日本においてドミグラスソースは、洋食ソースの代表として広く親しまれています。
このソースは、フランスでは約100年前に一般的でなくなりましたが、日本では今も食文化の重要な部分として根付いているのが非常に興味深い事実です。
ドミグラスソースという名前は、日本での西洋料理ソースを象徴するものとして広く認識されていますが、その定義は非常に広範に渡ります。
実際、日本では色が茶色のソースを一律に「ドミグラスソース」と呼ぶことが多いです。
これには、伝統的な製法で作られていないもの、十分に濃縮されていないもの、さらにはケチャップとウスターソースが混ざったものまで含まれます。
特に、ファミリーレストランや街の洋食屋では、正規の製法に従わない「ドミグラスソース」の表記が珍しくありません。
食べ歩きブロガーやレビューサイトの投稿者も、ソースが茶色くてとろりとしているだけで「ドミソース」と評する傾向があります。
このような状況は、本来の製法を守る料理人から見れば、見た目だけでソースを評価されることに対して複雑な感情を抱かせるものです。

まとめ

デミグラスソースは、フランスで誕生した濃厚なソースとして知られていますが、日本では独自の進化を遂げ、洋食の定番として親しまれています。
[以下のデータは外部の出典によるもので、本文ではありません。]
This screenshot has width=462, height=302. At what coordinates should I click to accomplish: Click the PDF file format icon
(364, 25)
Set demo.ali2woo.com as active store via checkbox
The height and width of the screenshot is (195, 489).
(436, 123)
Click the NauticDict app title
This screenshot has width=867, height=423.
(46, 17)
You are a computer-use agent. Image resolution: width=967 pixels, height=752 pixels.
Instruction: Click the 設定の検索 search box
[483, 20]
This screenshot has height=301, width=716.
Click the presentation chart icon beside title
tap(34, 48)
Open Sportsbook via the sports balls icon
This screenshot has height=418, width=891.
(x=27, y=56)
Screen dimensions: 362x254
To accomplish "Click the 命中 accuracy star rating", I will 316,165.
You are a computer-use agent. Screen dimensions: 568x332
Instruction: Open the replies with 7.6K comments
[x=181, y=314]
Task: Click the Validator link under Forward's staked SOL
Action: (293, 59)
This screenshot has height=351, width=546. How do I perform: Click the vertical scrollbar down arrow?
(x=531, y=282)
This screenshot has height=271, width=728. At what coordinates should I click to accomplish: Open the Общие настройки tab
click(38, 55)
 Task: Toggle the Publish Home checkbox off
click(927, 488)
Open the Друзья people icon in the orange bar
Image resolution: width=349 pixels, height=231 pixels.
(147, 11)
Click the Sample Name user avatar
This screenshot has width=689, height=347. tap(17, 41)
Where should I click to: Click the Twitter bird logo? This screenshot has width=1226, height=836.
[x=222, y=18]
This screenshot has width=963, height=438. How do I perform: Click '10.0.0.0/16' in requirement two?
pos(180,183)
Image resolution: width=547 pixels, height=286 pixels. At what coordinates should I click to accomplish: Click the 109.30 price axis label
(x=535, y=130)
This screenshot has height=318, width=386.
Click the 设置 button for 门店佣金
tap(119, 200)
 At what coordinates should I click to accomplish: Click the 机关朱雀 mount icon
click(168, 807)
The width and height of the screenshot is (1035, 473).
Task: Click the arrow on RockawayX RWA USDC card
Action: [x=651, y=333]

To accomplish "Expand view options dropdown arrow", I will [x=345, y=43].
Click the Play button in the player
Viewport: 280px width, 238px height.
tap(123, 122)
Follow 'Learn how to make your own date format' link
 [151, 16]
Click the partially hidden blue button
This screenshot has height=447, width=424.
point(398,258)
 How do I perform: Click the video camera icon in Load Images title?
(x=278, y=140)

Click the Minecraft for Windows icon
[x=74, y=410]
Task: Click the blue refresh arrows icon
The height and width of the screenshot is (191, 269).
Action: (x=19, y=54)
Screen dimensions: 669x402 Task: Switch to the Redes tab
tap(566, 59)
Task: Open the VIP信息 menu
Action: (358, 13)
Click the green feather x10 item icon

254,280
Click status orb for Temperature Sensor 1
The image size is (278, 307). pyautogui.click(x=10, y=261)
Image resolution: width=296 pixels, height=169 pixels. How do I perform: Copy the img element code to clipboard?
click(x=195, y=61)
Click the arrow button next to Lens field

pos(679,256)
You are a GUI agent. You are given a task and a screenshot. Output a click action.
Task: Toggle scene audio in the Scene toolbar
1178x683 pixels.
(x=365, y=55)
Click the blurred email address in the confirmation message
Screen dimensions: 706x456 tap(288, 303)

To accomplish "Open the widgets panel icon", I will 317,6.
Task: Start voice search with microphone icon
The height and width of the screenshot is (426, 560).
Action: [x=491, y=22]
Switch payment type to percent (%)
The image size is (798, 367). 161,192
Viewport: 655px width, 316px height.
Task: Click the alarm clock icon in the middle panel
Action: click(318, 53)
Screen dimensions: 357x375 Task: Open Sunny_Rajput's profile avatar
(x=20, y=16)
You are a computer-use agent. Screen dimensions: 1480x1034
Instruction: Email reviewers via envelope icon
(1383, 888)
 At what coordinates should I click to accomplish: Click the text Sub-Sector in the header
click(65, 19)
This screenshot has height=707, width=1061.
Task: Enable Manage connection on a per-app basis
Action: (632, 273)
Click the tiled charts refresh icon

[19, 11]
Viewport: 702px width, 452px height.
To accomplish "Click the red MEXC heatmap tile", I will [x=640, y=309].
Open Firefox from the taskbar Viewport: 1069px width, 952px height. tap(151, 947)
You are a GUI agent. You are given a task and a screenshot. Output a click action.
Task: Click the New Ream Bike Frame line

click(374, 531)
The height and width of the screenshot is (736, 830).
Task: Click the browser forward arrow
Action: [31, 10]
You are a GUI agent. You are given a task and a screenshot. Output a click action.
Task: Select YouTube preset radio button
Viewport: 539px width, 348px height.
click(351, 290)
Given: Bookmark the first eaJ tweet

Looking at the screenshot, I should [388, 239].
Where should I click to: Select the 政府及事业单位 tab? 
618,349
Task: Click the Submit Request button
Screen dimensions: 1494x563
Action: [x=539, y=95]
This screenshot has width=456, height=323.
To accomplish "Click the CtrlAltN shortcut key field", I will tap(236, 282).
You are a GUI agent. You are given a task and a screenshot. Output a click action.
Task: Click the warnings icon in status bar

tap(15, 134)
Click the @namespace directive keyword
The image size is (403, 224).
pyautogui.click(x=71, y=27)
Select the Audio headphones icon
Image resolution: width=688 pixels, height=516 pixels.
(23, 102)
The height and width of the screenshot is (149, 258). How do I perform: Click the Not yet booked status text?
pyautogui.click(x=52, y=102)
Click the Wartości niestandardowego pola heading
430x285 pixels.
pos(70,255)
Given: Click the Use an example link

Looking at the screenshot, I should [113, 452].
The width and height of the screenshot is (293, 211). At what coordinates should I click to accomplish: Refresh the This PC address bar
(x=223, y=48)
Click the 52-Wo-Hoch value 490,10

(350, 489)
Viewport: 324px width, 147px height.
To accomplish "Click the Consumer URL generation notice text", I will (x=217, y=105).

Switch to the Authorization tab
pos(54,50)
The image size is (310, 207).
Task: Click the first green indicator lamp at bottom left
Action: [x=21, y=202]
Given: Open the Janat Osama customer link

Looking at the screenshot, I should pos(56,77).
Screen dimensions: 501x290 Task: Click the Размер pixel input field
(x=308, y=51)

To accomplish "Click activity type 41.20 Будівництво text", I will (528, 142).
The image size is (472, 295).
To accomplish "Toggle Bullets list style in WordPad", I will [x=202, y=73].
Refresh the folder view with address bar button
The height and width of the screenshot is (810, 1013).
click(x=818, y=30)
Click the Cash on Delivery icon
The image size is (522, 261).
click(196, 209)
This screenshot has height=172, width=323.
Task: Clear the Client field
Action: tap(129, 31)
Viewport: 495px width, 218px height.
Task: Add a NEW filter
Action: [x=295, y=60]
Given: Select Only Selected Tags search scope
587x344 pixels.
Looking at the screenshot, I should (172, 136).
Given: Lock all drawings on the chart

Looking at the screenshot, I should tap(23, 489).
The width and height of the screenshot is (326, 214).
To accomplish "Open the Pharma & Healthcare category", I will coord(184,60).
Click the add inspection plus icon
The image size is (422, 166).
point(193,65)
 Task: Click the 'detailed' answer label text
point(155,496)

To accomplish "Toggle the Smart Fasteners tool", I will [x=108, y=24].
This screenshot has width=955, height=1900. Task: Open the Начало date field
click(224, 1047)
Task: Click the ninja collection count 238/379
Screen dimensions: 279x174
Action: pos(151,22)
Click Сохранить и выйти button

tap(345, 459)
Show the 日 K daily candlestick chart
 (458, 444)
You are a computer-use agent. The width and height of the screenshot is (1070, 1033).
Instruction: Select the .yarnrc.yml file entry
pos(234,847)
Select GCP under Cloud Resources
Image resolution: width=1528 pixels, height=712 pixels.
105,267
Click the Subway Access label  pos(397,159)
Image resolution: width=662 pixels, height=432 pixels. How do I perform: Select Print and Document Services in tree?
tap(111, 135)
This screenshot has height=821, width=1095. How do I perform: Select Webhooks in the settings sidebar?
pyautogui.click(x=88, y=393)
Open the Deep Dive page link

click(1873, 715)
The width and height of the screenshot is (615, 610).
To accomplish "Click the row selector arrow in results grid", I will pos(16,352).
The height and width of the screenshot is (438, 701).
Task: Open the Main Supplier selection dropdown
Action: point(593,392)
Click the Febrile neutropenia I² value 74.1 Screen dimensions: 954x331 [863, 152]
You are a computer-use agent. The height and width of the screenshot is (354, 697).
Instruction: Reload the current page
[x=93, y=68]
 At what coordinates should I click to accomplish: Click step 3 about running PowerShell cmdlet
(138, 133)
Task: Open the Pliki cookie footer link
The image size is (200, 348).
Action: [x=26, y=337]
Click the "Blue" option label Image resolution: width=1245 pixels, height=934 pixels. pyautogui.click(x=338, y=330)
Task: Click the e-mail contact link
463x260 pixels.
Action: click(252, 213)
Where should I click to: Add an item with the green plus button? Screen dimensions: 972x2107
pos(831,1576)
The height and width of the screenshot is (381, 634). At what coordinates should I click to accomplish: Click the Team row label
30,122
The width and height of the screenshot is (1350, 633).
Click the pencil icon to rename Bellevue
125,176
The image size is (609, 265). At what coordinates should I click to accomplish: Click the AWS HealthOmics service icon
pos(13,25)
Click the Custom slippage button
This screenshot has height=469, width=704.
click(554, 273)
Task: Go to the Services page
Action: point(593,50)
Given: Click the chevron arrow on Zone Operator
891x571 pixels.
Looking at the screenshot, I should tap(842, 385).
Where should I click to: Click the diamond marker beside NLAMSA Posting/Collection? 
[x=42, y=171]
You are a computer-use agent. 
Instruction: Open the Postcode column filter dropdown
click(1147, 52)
興味深いのは、フランスでは一時期その人気が減少したにもかかわらず、日本では今もなおこのソースが料理文化に深く根付いている点です。
そして、デミグラスソースの製法は本来、複雑で手間がかかります。
しかし、日本では様々な簡略化されたバージョンが一般的に使われており、特にファミリーレストランや街の洋食店で見かけることが多いソースといえます。